Frauen, die körperliche und sexualisierte Gewalt erfahren haben und/oder in einem Umfeld groß wurden, in dem Frauen gesellschaftlich erniedrigt wurden, entwickeln oft Schuldgefühle. Im Gegensatz zu Männern schaffen Frauen es kaum, Schuldgefühle zu verdrängen und kehren sie in Selbsthass um. Die daraus entstehenden Aggressionen richten Frauen hauptsächlich gegen sich. Vor diesem Hintergrund erscheint die Prostitution als ein Akt des Selbsthasses und der Selbstschädigung. TiefenpsychologInnen sprechen von einer masochistischen Umkehrung: „Jetzt bin ich genau das, was ihr von mir wolltet“. TraumatherapeutInnen sprechen von Täterintrojekten. Davon gibt es 2 Arten: täterimitierende- und täterloyale-Anteile.

Die täterimitierende sind oft männliche Verinnerlichungen (80 bis 90 Prozent der körperlichen und sexualisierten Gewalt wird von Männern ausgeübt).
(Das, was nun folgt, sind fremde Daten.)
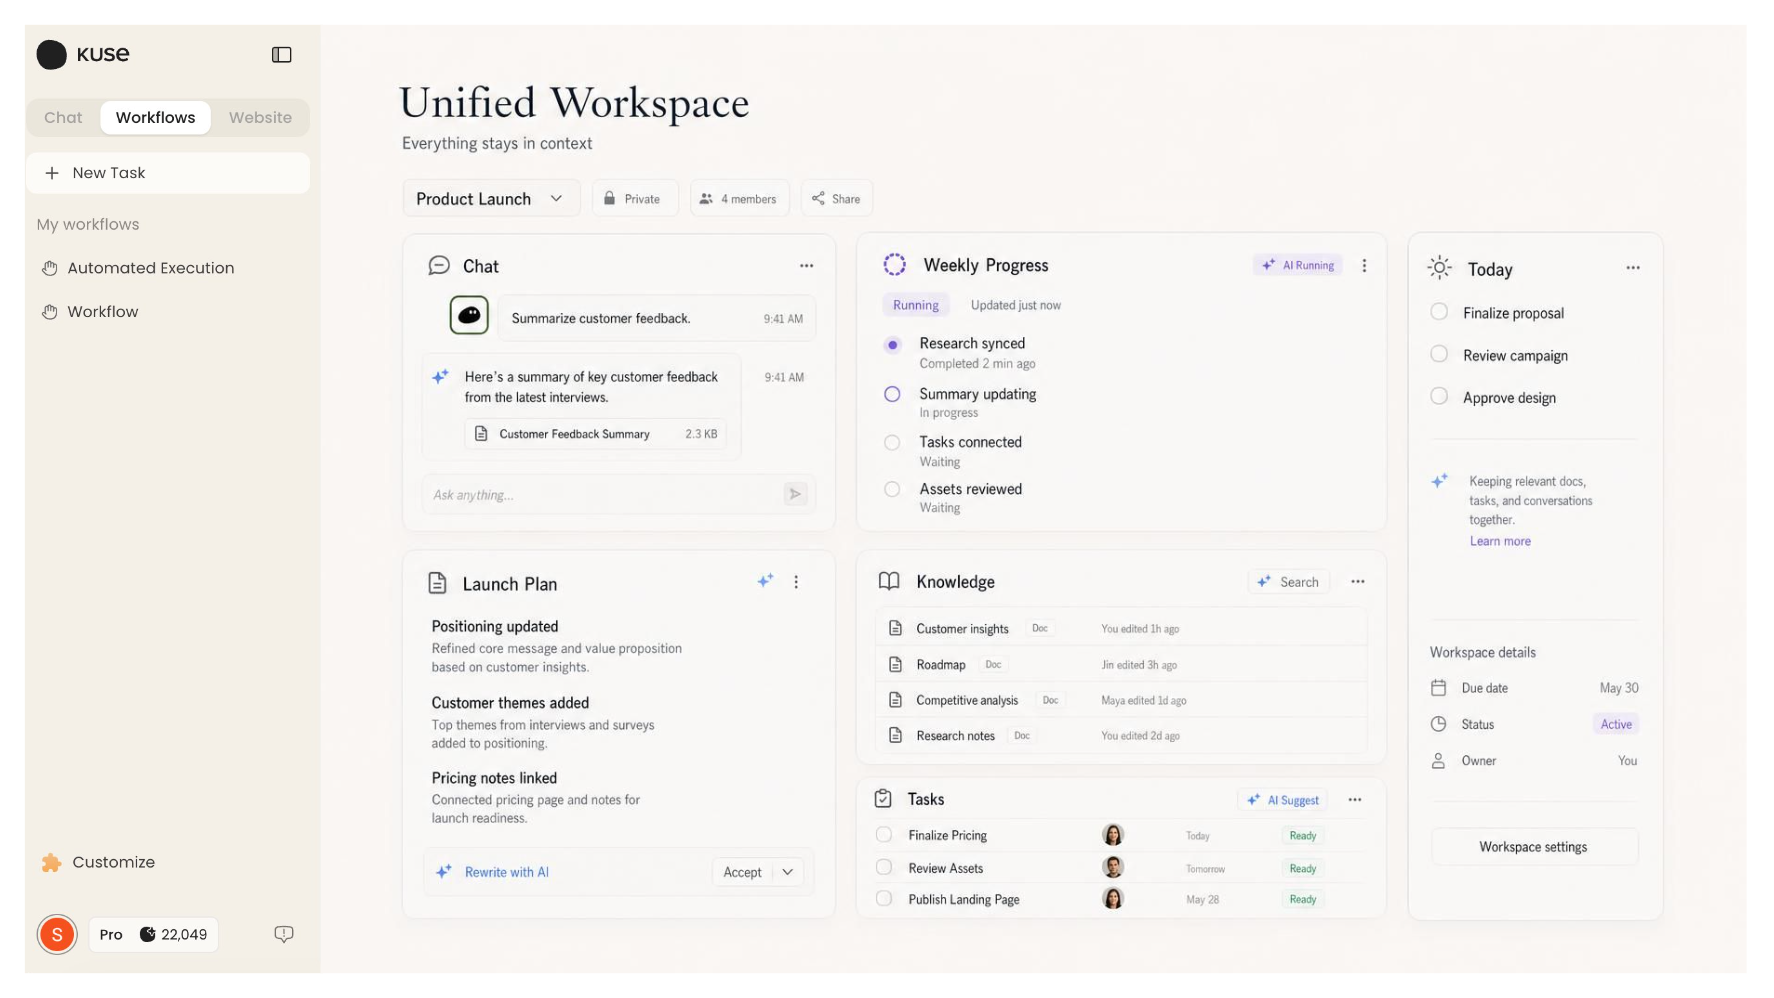Follow the Learn more link
Image resolution: width=1774 pixels, height=998 pixels.
pos(1500,541)
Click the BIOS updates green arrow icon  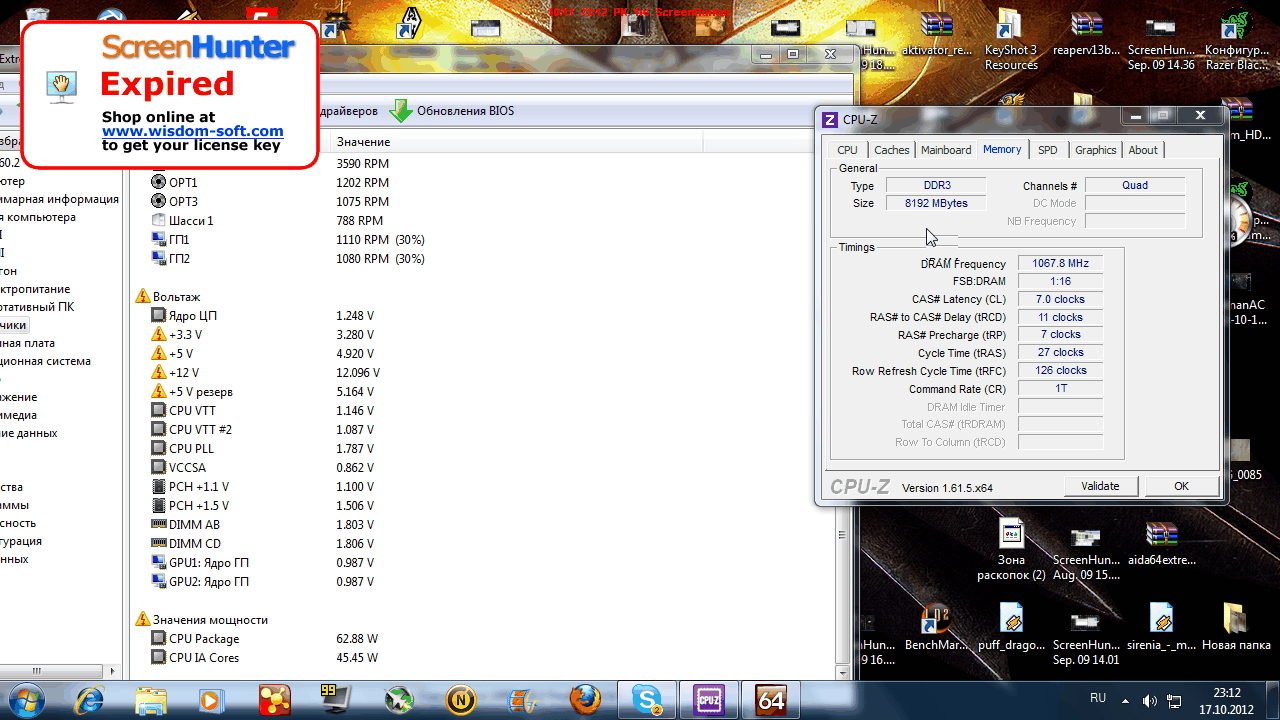coord(401,111)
Täterloyale Introjekte, oft als weibliches Introjekt bezeichnet, werden in die Persönlichkeit aufgenommen, wenn man mit dem (erwachsenen) Gegenüber lange genug konfrontiert war. Es sind die Gedanken, die der Täter über uns hat, Sätze die er über uns sagt oder Anweisungen, die er uns gibt. In der einen oder anderen Form hat das jeder. In einer Situation in der wir dem Täter hilflos ausgeliefert sind, „verschmelzen“ wir mit ihm. Wir übernehmen die Meinung, die er über uns hat und fangen an, so wie er über uns selbst zu denken. Es sind dysfunktionale Versuche, sich selbst zu schützen: „Wenn ich mich selber quäle und fertigmache, müssen ‚die Bösen’ das weniger stark tun.“ Oder ‚Wenn ich genau mache, was sie mir sagen, werden sie mich vielleicht in Ruhe lassen.“ Die so entstandenen Verinnerlichungen des Täterblicks führen ein „Eigenleben“, Veränderungen erleben sie als bedrohlich, alles soll so bleiben wie vom „Peiniger“ vorgegeben wurde. Ein typisches Beispiel ist die psychische Abhängigkeit von einem Zuhälter.
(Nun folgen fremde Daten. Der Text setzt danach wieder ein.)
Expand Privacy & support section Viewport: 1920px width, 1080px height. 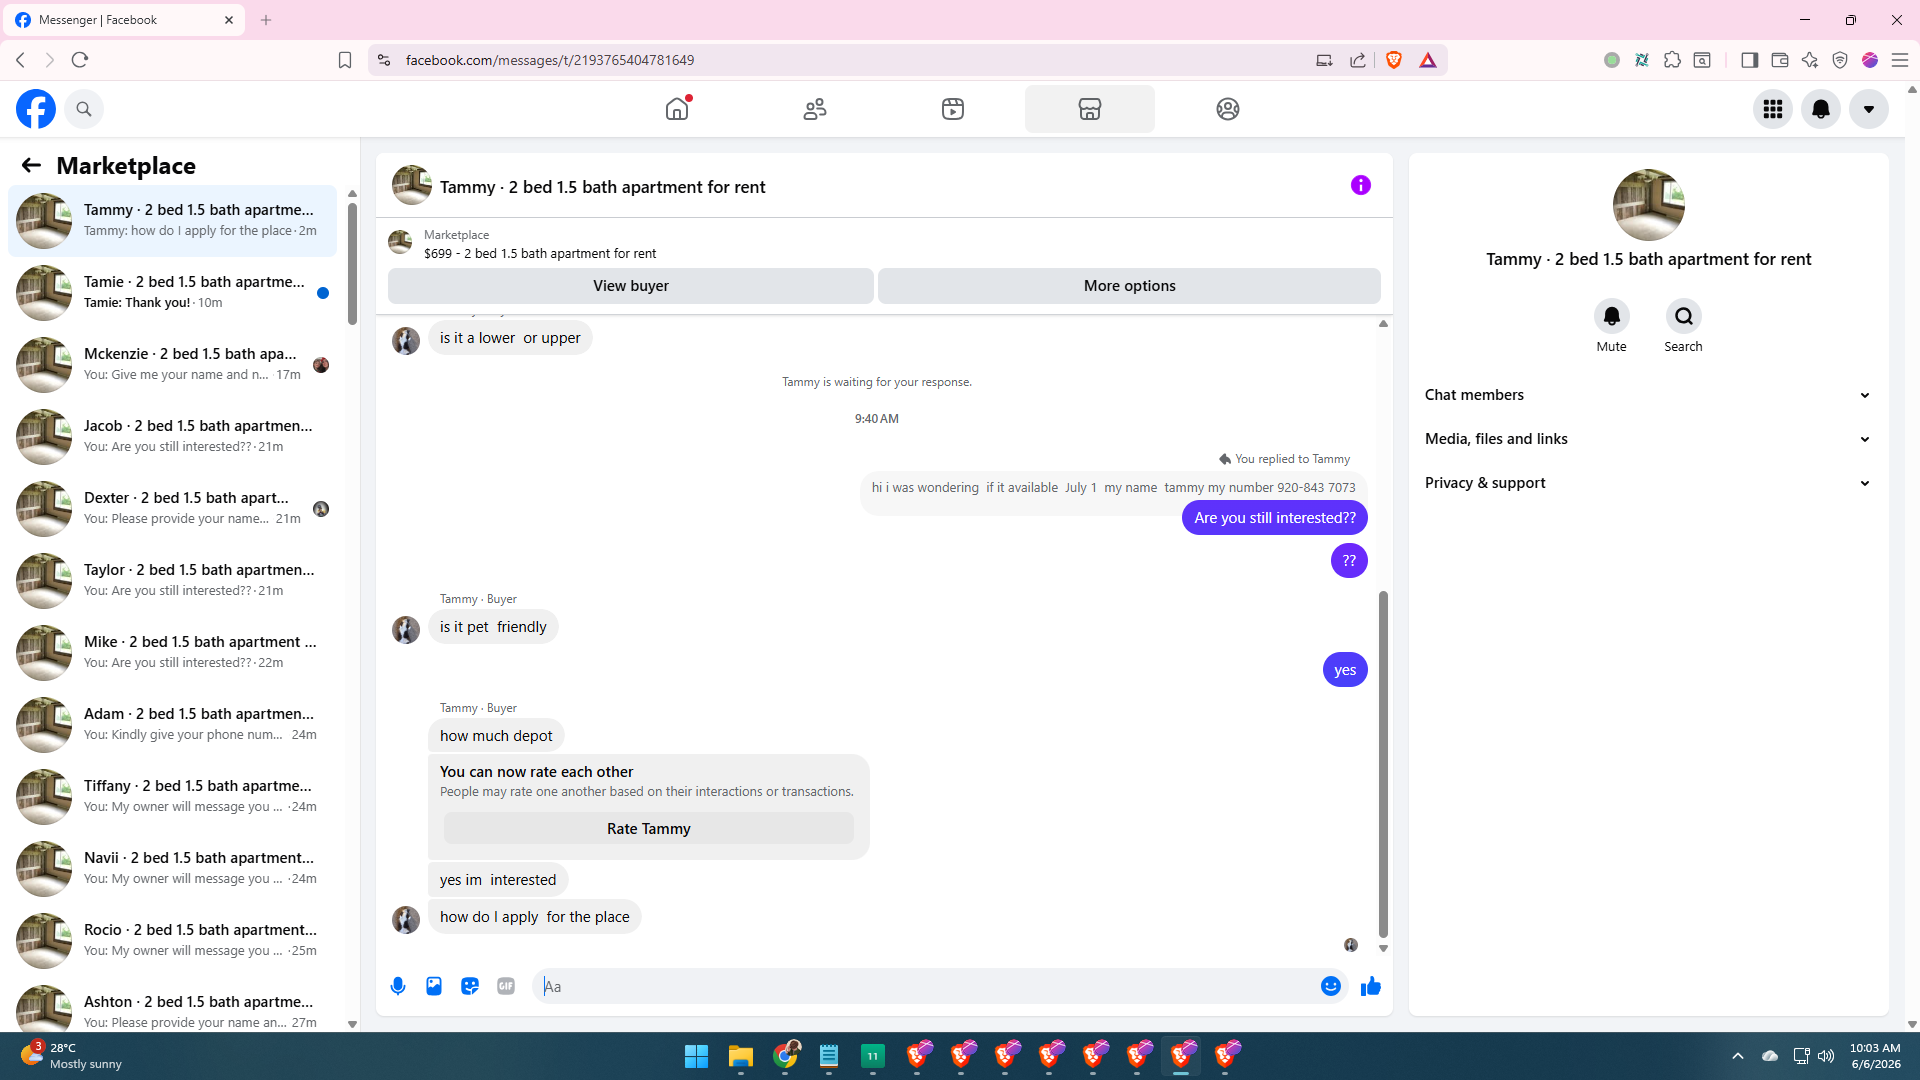coord(1648,483)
In meinem Beruf ist die Arbeit mit Täterintrojekten tägliches Brot. Die Entstehungsgeschichte der negativen Glaubenssätze, die meine KlientInnen über sich haben, ist ihnen selbst meist nicht bewusst. Neben einem nach außen unauffälligen und angepassten „Alltags-Ich“ können unbewusste täterloyale Anteile ihr Unwesen treiben.
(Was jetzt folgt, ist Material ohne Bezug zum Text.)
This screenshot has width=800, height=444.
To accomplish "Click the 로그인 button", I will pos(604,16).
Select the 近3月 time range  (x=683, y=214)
Viele meiner KlientInnen leiden unter einem geringen Selbstwertgefühl und gehen sehr streng mit sich um, Sätze wie: „Ich bin nicht gut genug“, „Ich schaff das nicht“ oder „Ich bin nicht liebenswert“ fallen häufig. Das kann sich bis zum Selbsthass steigern, Hass auf den eigenen Körper, die eigene Lebendigkeit – und die eigene Sexualität. Hinter der selbstbewussten Fassade mancher Prostituierter verbirgt sich mit Sicherheit sehr viel Negatives, das im Inneren weiterwirkt. Eine Patientin formulierte es so: „Was anderes bin ich doch nicht wert.“

Vor diesem Hintergrund muss das Konzept der „Freiwilligkeit“ in der Prostitution und die Darstellung als „normale Tätigkeit“ in Frage gestellt werden. Freier müssen darüber aufgeklärt und in die Verantwortung genommen werden. Eine Gesellschaft, in der Frauen weiterhin zu nicht-menschlichen Objekten degradiert werden, in der eine sexuelle Ausbeutung stattfindet, die die Unterwerfung der Frau in Form einer Erotisierung inszeniert, ist zutiefst frauenfeindlich. Sie setzt weiterhin auf männliche Dominanz und trägt Täterstrukturen in sich.

Zum Weiterlesen: Margarete Mitscherlich: Die friedfertige Frau (S. Fischer), Michaela Huber: Wege der Traumabehandlung. Teil 2 (Junfermann) und Der Feind im Innern (Jungfermann), Ingrid Olbricht: Wege aus der Gewalt gegen Frauen (C.H. Beck)

Anmerkung: dieser Artikel erschien in der letzten Ausgabe von Emma 2013.